Cell kinetic analysis in recurrent neuro-epithelial tumours.

The biological behaviour of brain tumours is variable. In the majority of cases, recurrence of the tumour is the decisive factor determining the prognosis and individual survival of patients suffering from a neuro-epithelial neoplasm. The time course of recurrences varies significantly according to differences in tumour cell proliferation. In this study, predictive factors concerning the expected prognosis following the resection of neuro-epithelial tumours were investigated with the aim of improving the histological diagnosis. A retrospective analysis of 22 recurrent neuro-epithelial tumours (recurrent tumour group) and 12 neuro-epithelial tumours with a minimum survival rate of 5 years following radical excision (cured tumour group) was performed by means of flow cytometry and immunohistochemistry using the MIB 1 antibody. Histological samples of the subgroups of the recurrent tumour group, i. e., the primary tumours and their recurrences were compared with each other, and the subgroups were compared with the cured tumour group. A multivariate analysis of the data was performed with the BMPD Hotteling T square test. A statistically significant difference was found between the recurrent tumour group (primary tumours + recurrences) and the cured group from every investigated aspect. On the other hand, no difference could be found between the sub-groups primary tumours and their recurrences.
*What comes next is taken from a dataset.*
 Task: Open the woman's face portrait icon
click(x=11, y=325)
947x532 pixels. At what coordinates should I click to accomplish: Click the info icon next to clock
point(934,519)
All tumours in the recurrent group had an accelerated, active cell cycle, which was expressed in a high proliferation activity. The following conclusion was drawn: an increased risk of recurrence is to be expected in neuro-epithelial tumours characterized by: an S-phase fraction higher than 6-9%, an MIB 1-labelled cell number higher than 2-3/high-power fields, and a number of mitoses higher than 1/10 high-power fields.